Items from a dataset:

○ ○ ○ ○ ○

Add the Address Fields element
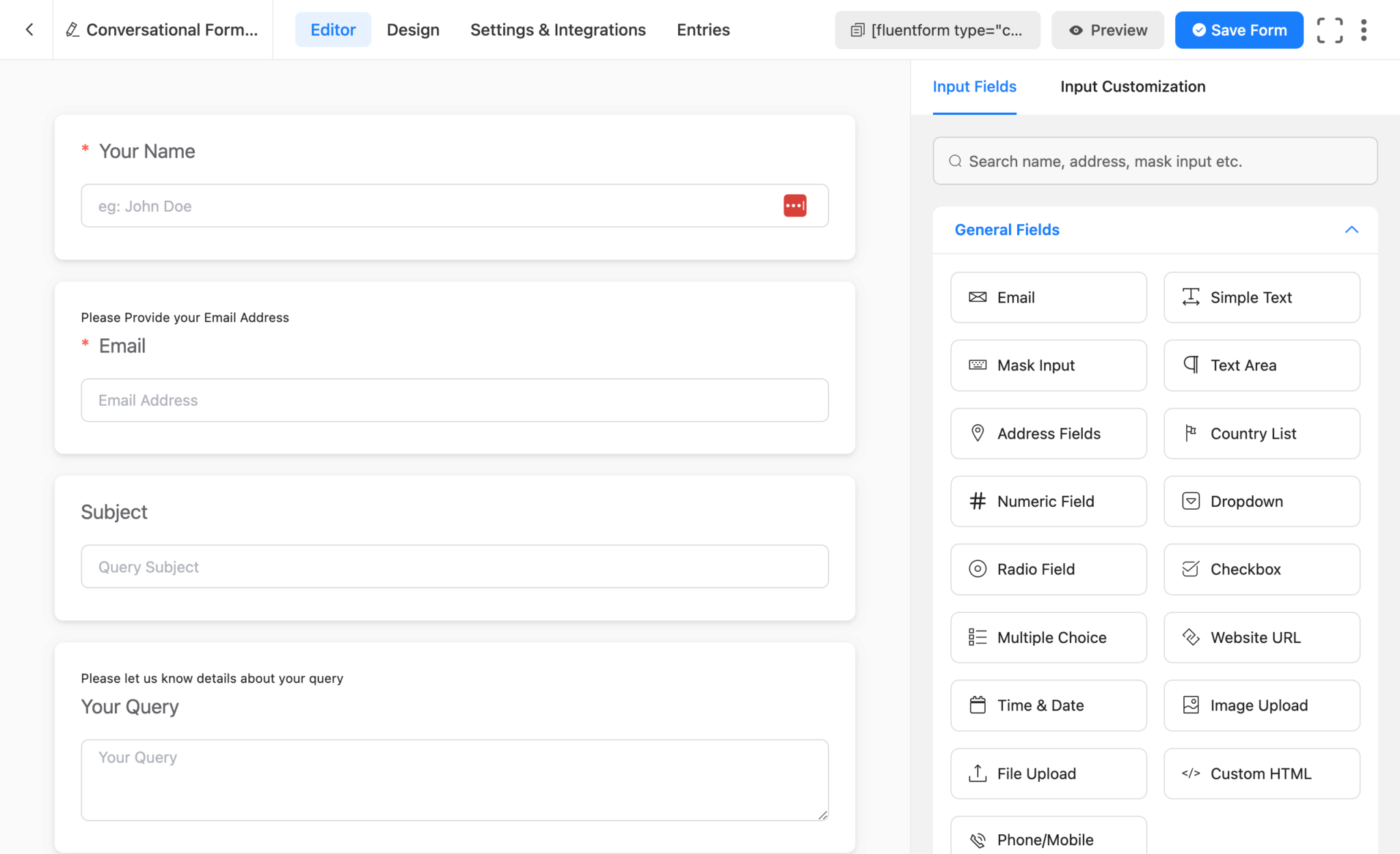 [1047, 433]
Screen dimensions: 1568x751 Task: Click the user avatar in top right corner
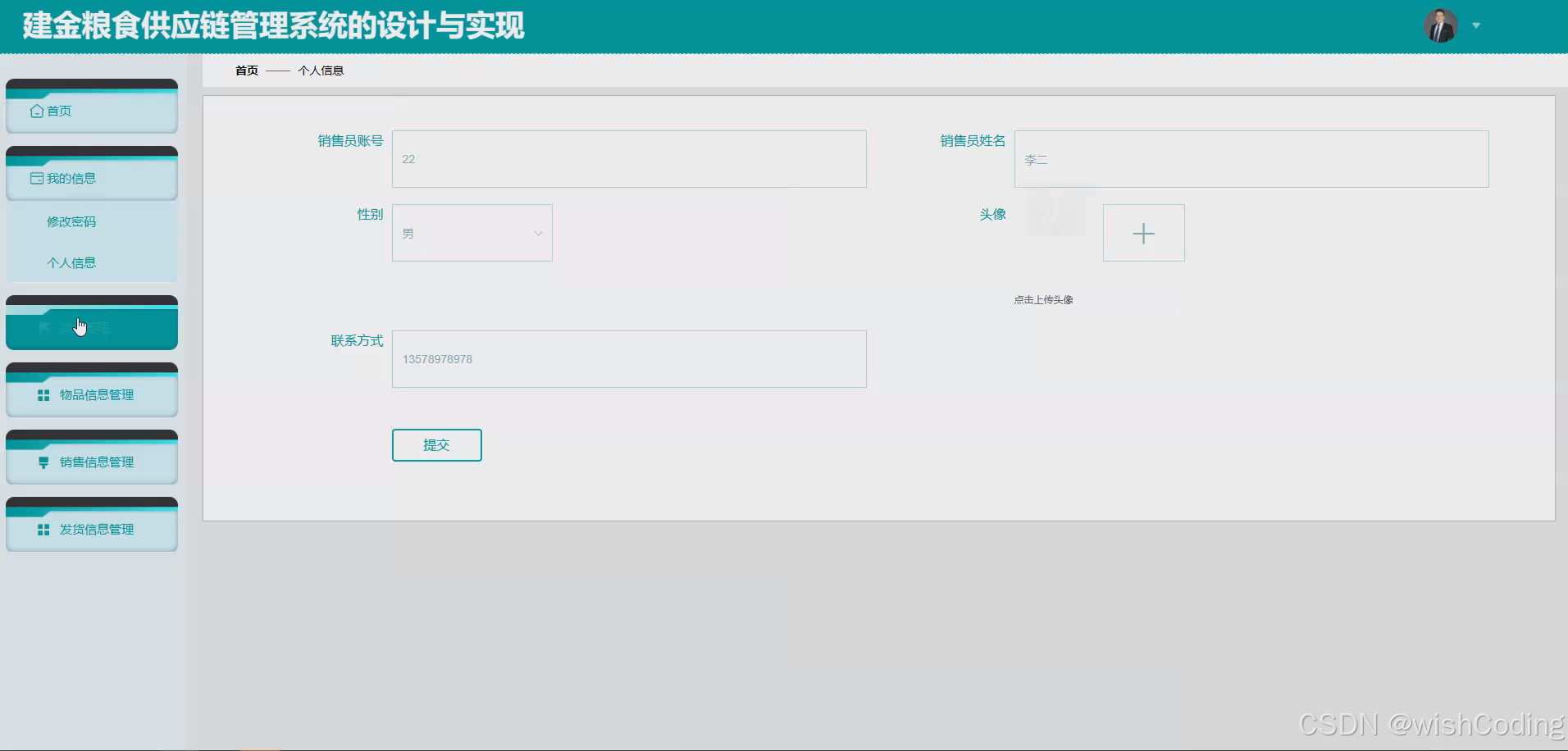coord(1441,25)
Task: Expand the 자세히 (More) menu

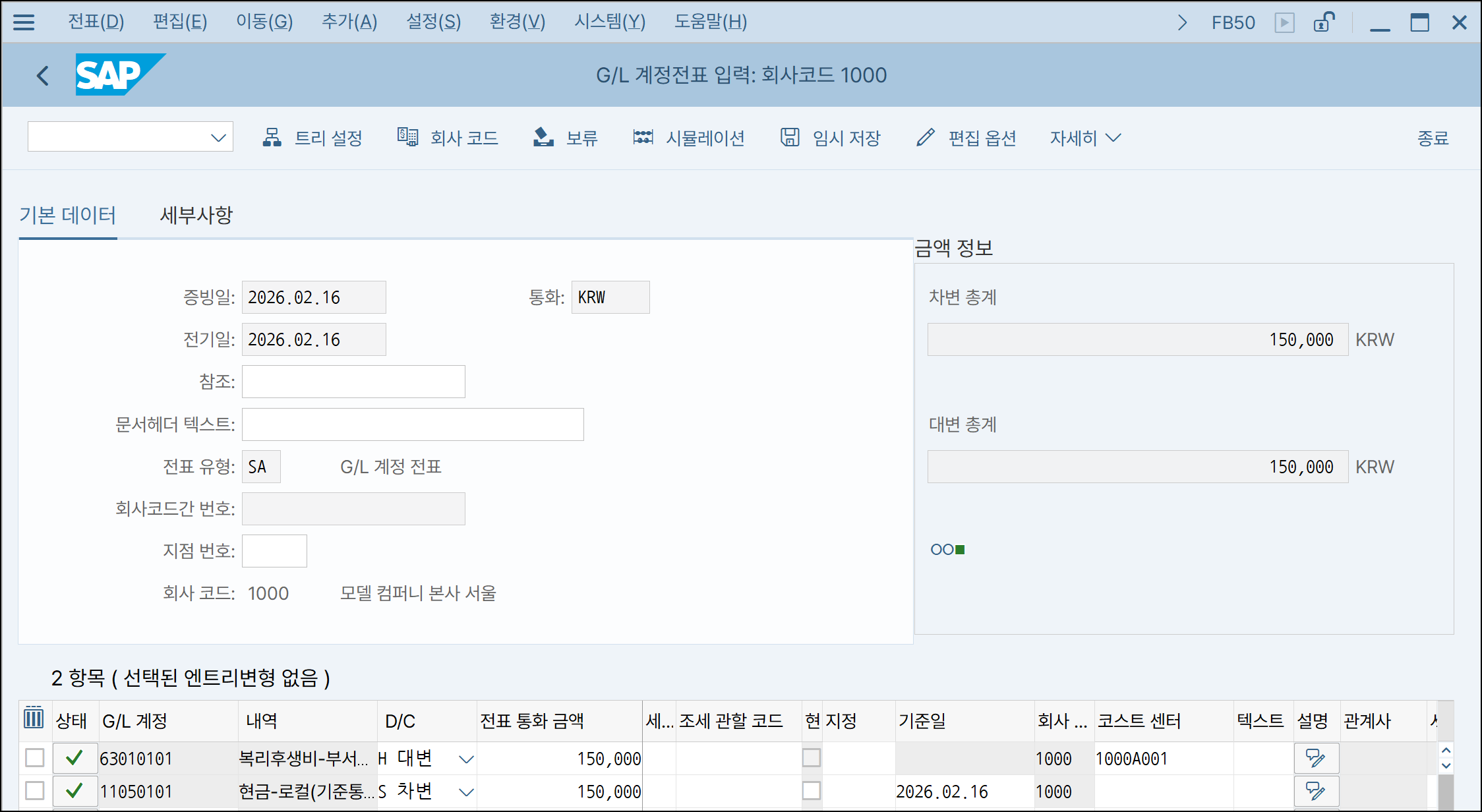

○ ○ ○ ○ ○

▶ _Task requirements_: Your answer must be an exact copy of the data above, minus its pictures.

▶ _Expected answer_:
Add the Address Fields element
 [1047, 433]
Screen dimensions: 1568x751 Task: Click the user avatar in top right corner
coord(1441,25)
Task: Expand the 자세히 (More) menu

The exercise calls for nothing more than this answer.